Почему же люди начали так остро ощущать свою вину? Их предки жили и умирали без всяких угрызений совести, без чувства ответственности перед будущим, без рефлексии и самообвинения. Она принимали сложившийся порядок как нечто стихийное, не зависящее от их воли и не подлежащее их суду. В. Г. Короленко в "Истории моего современника" назвал такое самочувствие, характерное для поколения его родителей, "устойчивым равновесием совести". Это равновесие было поколеблено предреформенными настроениями; в эпоху реформ и в последующие годы оно сменилось ощущением полной неустойчивости жизни и спутанностью понятий о ней. В рассказе "Неизлечимый" (1875) Гл. Успенский дает изумительную по силе и глубине картину массовой психологии этого периода. У жителей маленького городка, затерянного в уездной глуши, возникает чувство страха, уныния, заброшенности, слышатся беспрерывные жалобы, душами овладевают мрачные предчувствия, ожидание погибели и в то же время недоумение, непонимание, "отчего это вдруг не стало на свете житья". Умирает молодая женщина из захиревшего старинного купеческого рода, раздается удар соборного колокола, ставня стучит от ветра, на улице слышатся шепот и причитанья, вздохи, слова о грехах и каре божьей. Успенский заканчивает этот эпизод, полный тоски и подавленности, короткой фразой: "И колокол и ветер". Эта фраза, выделенная в особый абзац, звучит как символическое обобщение пугающих и бесконечно важных событий широкого исторического значения. "Такие сцены, — говорит вслед за этим рассказчик, — наверное, бывали во дни падения Новгорода и Пскова. Умирала и там и тут идея державшая город и народ…"
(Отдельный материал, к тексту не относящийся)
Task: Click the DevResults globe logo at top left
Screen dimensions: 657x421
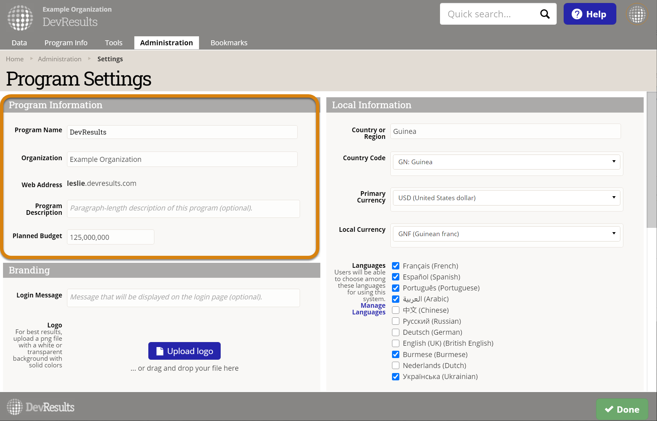Action: (x=20, y=18)
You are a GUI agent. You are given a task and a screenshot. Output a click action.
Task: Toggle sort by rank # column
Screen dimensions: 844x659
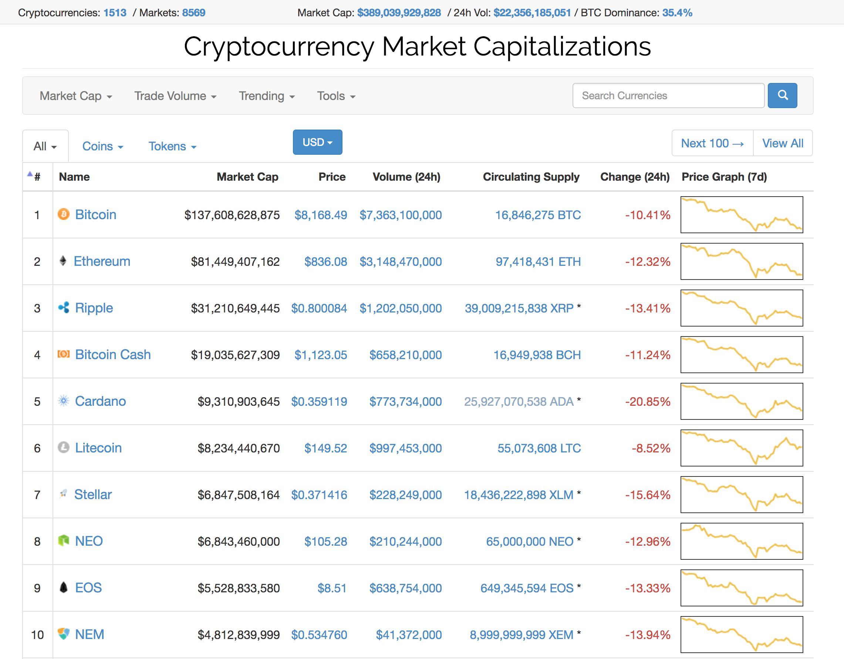37,177
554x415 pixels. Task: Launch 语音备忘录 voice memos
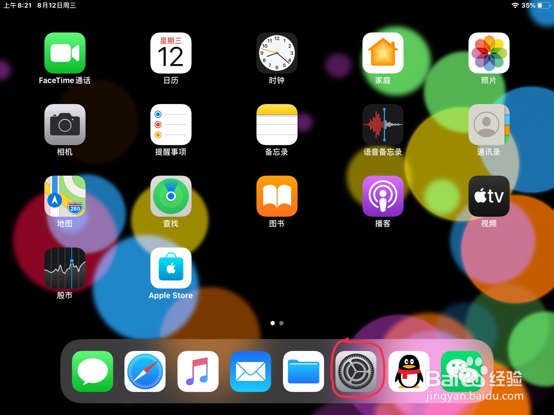(382, 125)
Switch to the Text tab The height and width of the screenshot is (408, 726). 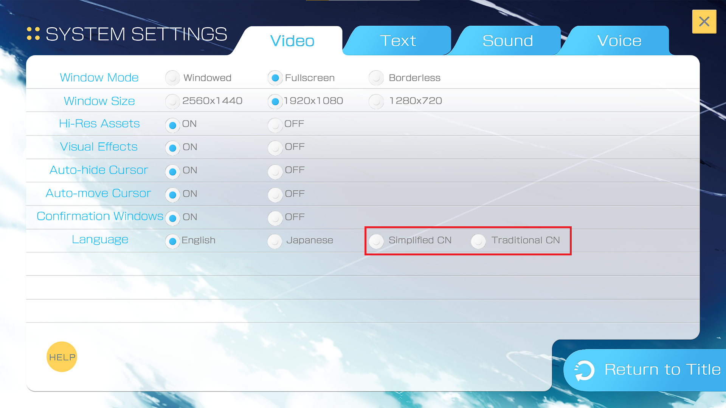(x=397, y=41)
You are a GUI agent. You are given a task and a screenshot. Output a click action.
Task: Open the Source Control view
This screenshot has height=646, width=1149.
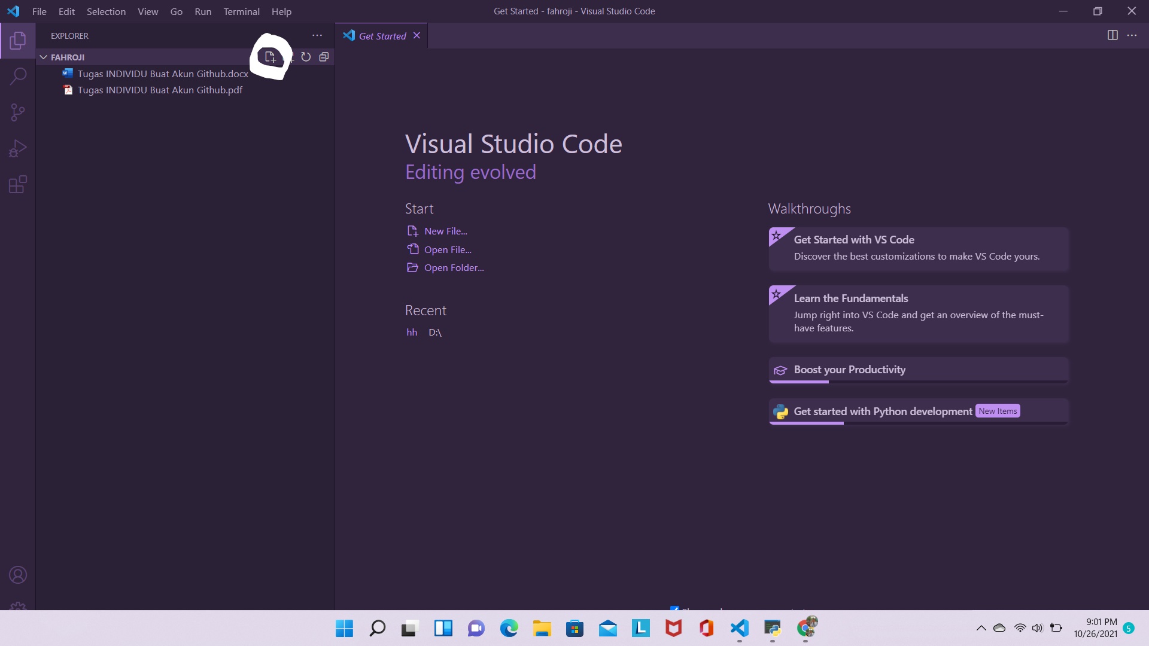point(18,112)
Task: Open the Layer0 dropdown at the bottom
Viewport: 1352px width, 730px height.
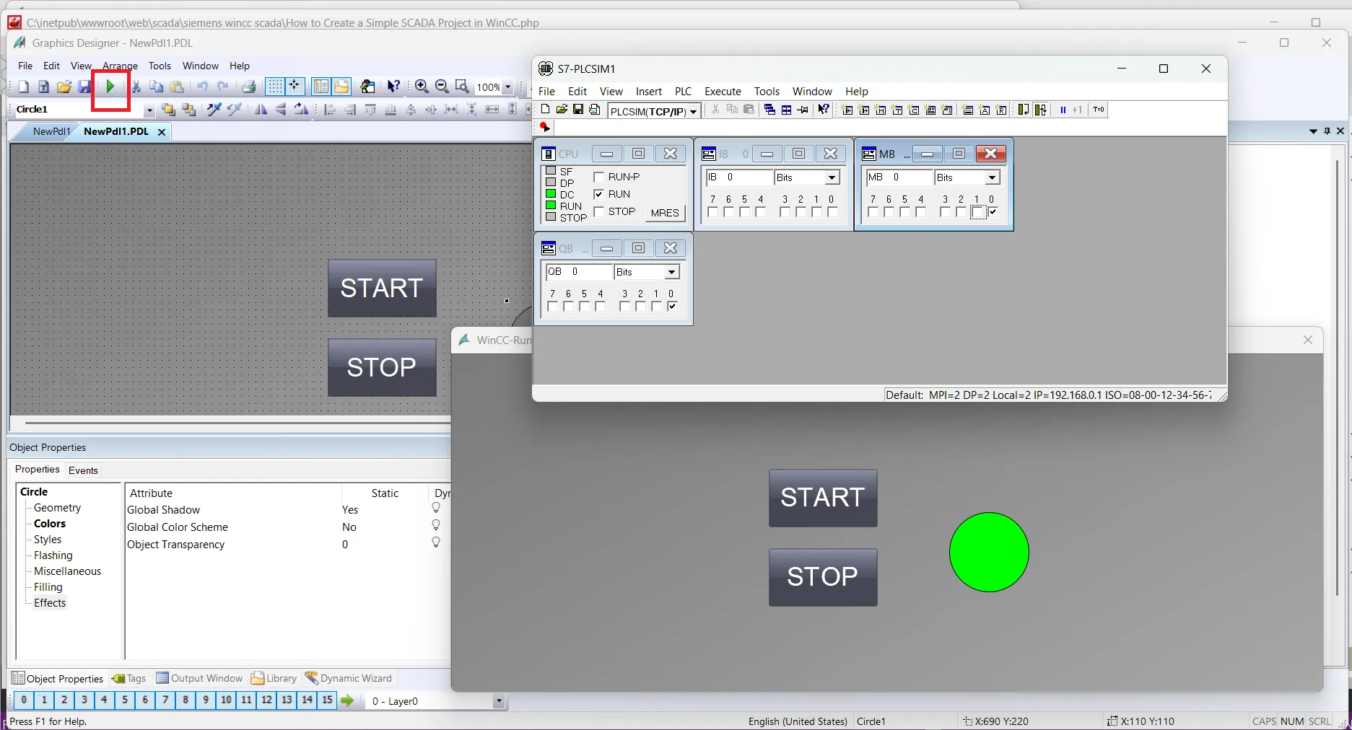Action: coord(499,700)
Приведенная характеристика общественных настроений переломного периода — это лишь введение к главной для Успенского теме, теме нравственного толчка, переворачивающего жизнь среднего человека. Очерк социальной психологии сменяется рассказом об одном человеке, выхваченном из общей массы; мы слышим его исповедь как бы завершающую все ранее прозвучавшие голоса. Оказывается, что под влиянием перемен, под влиянием особого настроения, отмечающего конец исторического периода, у человека чуткого, с не до конца убитым инстинктом правды, может при благоприятных обстоятельствах появиться мучительное, тяжкое, но в то же время благодетельное заболевание — заболевание совести, отвращение к "свинству", стремление побороть его в себе, начать жить так, чтобы была "правда во всем, чтобы по чистой совести". Это именно заболевание, "беда мучения, болезнь", как говорит человек, которого такая "беда" постигла.